**The request**
In the court syllabus below, what did the Court hold about BLM's alleged failures to act?

CERTIORARI TO THE UNITED STATES COURT OF APPEALS FOR THE TENTH CIRCUIT

No. 03-101. Argued March 29, 2004--Decided June 14, 2004

The Bureau of Land Management (BLM), an Interior Department agency, manages the Utah land at issue here under the Federal Land Policy and Management Act of 1976 (FLPMA). Pursuant to 43 U. S. C. §1782, the Secretary of the Interior has identified certain federal lands as "wilderness study areas" (WSAs) and recommended some of these as suitable for wilderness designation. Land designated as wilderness by Act of Congress enjoys special protection; until Congress acts, the Secretary must "manage [WSAs] ... so as not to impair the[ir] suitability for preservation as wilderness." §1782(c). In addition, each WSA or other area is managed "in accordance with" a land use plan, §1732(a), a BLM document which generally describes, for a particular area, allowable uses, goals for the land's future condition, and next steps. 43 CFR §1601.0-5(k). Respondents Southern Utah Wilderness Alliance and others (collectively SUWA) sought declaratory and injunctive relief for BLM's failure to act to protect Utah public lands from environmental damage caused by off-road vehicles (ORVs), asserting three claims relevant here, and contending that they could sue under the Administrative Procedure Act (APA) to "compel agency action unlawfully withheld or unreasonably delayed," 5 U. S. C. §706(1). The Tenth Circuit reversed the District Court's dismissal of the claims.

Held: BLM's alleged failures to act are not remediable under the APA. Pp. 5-17.

**Data provided**
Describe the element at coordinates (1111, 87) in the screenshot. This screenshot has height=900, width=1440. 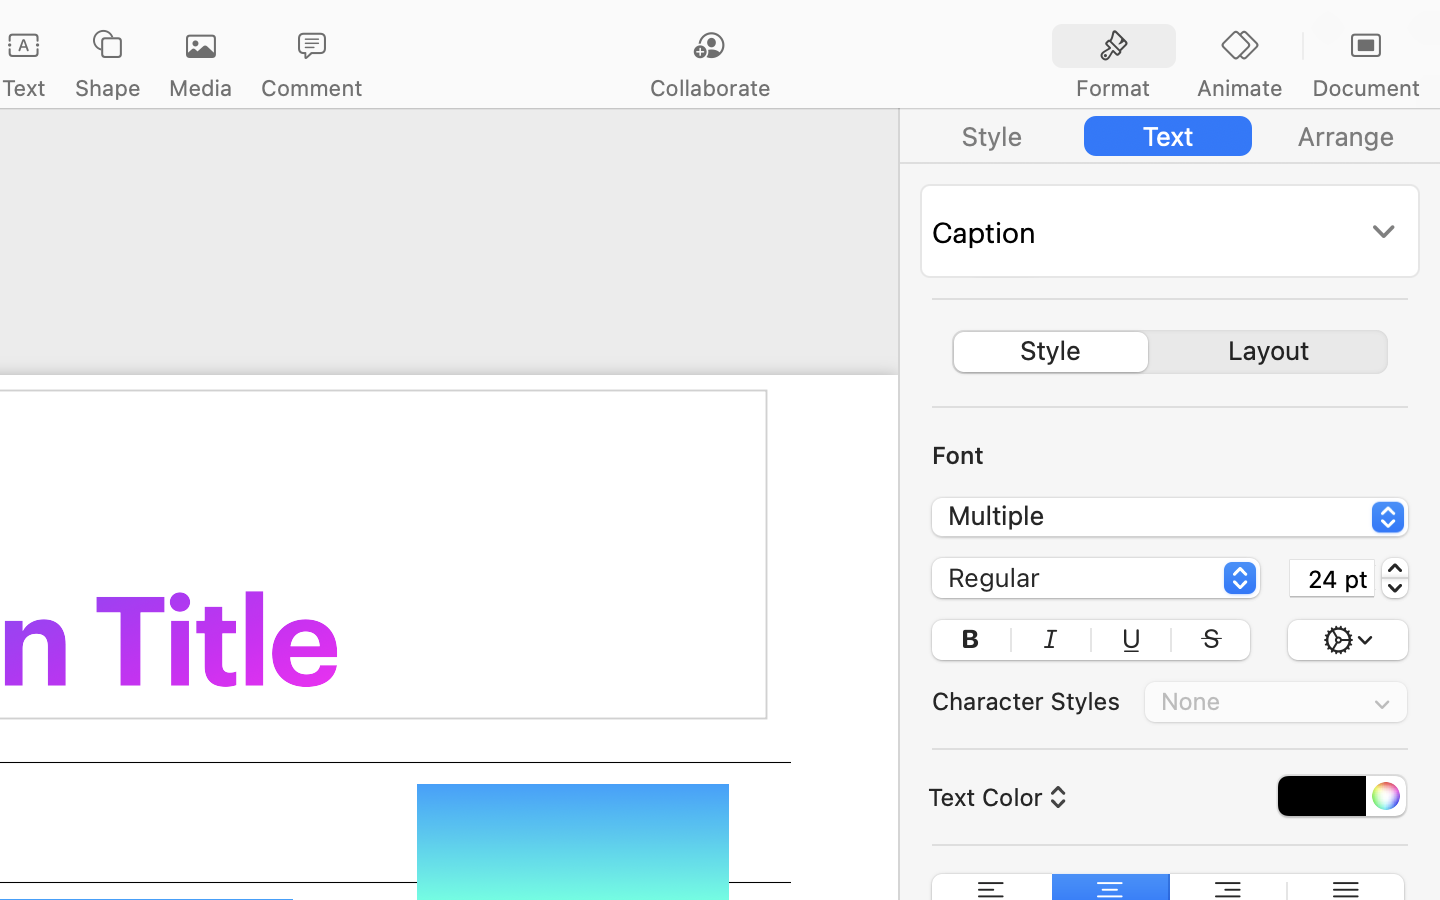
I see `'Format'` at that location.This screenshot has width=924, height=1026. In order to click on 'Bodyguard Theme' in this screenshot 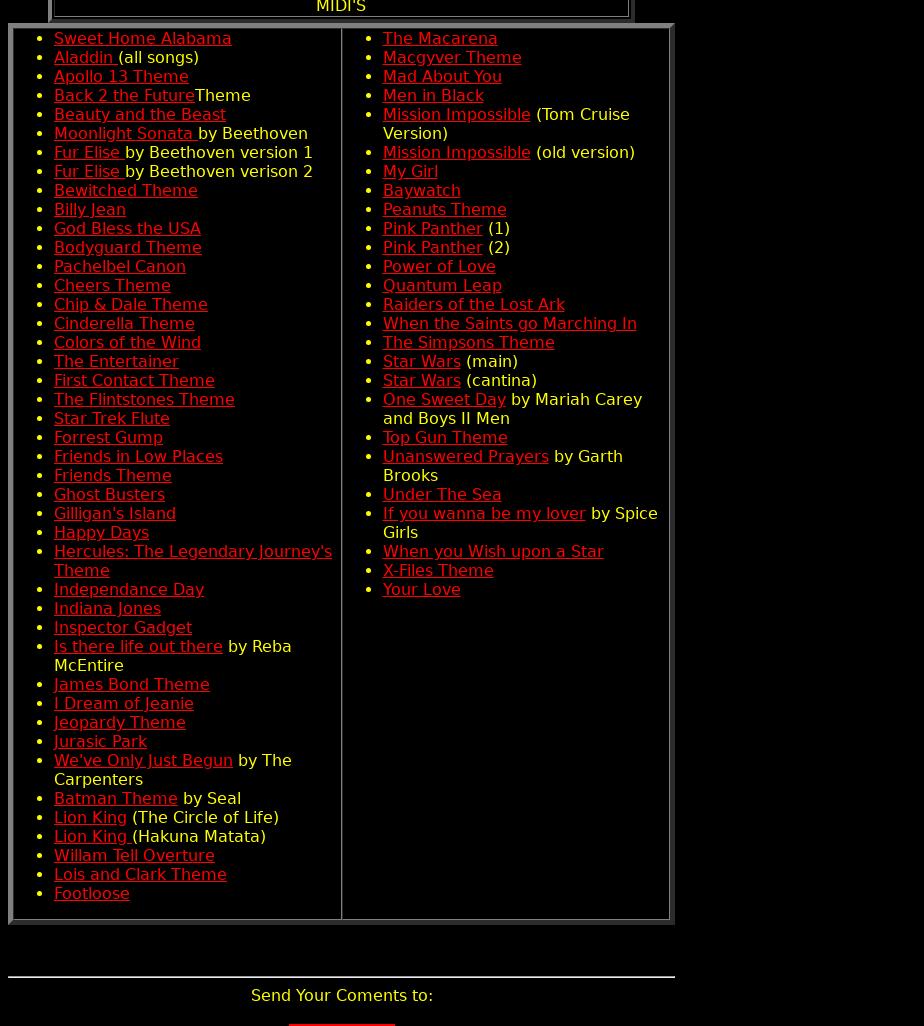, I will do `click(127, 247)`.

**Task result**
They are not remediable under the APA.